Le gouvernement mozambicain va mettre de côté son nationalisme sourcilleux en faisant appel à une coalition de forces armées venant de différents pays de la région, le Zimbabwe, le Botswana, mais surtout l’Afrique du Sud et le Rwanda, qui envoient chacun plus d’un millier d’hommes. L’enjeu est de taille. Il s’agit moins du maintien de l’intégrité nationale que de contrats commerciaux colossaux.

En effet, les gisements en gaz de Cabo Delgado sont estimés à 5 000 milliards de m3, ce qui ferait du Mozambique, le 9ème producteur mondial. Parmi les entreprises partenaires se trouve TotalEnergies. Sa présence dans la péninsule d’Afungi est valorisée à 16,5 milliards de dollars. Encore faut-il que l’exploitation puisse se faire. Le 24 mars 2021, les djihadistes attaquent la ville portuaire de Palma entraînant la suspension par TotalEnergies du projet et aussi de l’aide aux paysans expulsés de leurs terres pour la construction des infrastructures.

Les troupes rwandaises ont réussi à sécuriser la région. Désormais, TotalEnergies et Macron savent parfaitement que l’avenir de ce projet gazier dépend en grande partie des Rwandais. Chacun fait donc sa part. Le président français essaie de défendre les autorités rwandaises en minorant leur implication dans la guerre qui se déroule dans l’est de la RDC, tandis que, de son côté, le PDG de TotalEnergies favorise les entreprises de Kigali.

L’essentiel des sociétés rwandaises au Mozambique dépend de Macfield Ventures, filiale internationale de la holding Crystal Ventures considérée comme la branche économique du Front patriotique Rwandais (FPR), le parti au pouvoir.

Déjà, lors de l’appel d’offres pour la construction des infrastructures du site d’Afungi, TotalEnergies a rajouté in extremis la Société de construction rwandaise Nyarutarama Property Developers (NPD).

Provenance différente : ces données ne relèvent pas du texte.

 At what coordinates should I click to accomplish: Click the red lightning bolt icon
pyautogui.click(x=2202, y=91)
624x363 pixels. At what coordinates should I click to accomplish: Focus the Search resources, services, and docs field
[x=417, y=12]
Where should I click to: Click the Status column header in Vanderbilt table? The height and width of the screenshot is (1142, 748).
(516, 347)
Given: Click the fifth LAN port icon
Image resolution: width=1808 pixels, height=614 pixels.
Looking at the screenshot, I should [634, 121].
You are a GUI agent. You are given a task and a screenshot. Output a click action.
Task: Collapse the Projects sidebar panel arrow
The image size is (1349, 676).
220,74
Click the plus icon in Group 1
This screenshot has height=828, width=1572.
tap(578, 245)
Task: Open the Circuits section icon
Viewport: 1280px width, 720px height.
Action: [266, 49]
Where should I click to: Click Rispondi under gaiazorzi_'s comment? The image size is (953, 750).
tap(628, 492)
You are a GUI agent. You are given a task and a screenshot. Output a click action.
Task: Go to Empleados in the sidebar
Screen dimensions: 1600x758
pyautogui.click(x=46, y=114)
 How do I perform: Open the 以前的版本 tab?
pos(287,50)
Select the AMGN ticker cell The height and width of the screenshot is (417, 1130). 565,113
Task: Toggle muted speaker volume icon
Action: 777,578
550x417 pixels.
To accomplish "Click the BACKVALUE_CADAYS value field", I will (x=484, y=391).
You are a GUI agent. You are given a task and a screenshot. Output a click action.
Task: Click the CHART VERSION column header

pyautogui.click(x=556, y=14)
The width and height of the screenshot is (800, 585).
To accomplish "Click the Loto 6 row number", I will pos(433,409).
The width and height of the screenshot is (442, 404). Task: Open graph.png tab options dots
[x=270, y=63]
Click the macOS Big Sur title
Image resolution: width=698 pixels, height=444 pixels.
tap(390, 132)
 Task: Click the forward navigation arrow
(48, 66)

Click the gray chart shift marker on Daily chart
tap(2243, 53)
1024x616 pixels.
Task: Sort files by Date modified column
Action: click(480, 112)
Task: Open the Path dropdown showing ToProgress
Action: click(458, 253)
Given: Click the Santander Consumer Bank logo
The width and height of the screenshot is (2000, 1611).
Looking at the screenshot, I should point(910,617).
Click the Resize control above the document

Le président du Rwanda a aussi confirmé l’implantation de la société de sécurité ISCO, filiale de Macfield Ventures. Cette société, qui compte 7000 salariés au Rwanda, a la particularité d’être la seule autorisée au port d’armes à feu et elle pourrait être choisie par TotalEnergies pour la sécurisation de ses infrastructures. Ce qui serait une autre contrepartie du déploiement des soldats rwandais dans la région de Cabo Delgado.

L’utilisation par Paul Kagamé de l’armée rwandaise au Mozambique lui permet d’implanter dans ce pays des sociétés commerciales dirigées par des proches, comme la société minière Megaruma Grafite. Il s’agit d’un modus operandi assez similaire de celui de l’entreprise Wagner en Centrafrique ou au Mali, qui consiste à monnayer leur aide sécuritaire en exploitant les ressources du pays. Des pratiques – à juste titre – vertement critiquées par Macron quand il s’agit des Russes. Or, on ne peut que constater que l’élite rwandaise bénéficie, pour les mêmes pratiques, d’une grande mansuétude, certainement la conséquence de l’humilité évoquée dans la nouvelle politique africaine de la France.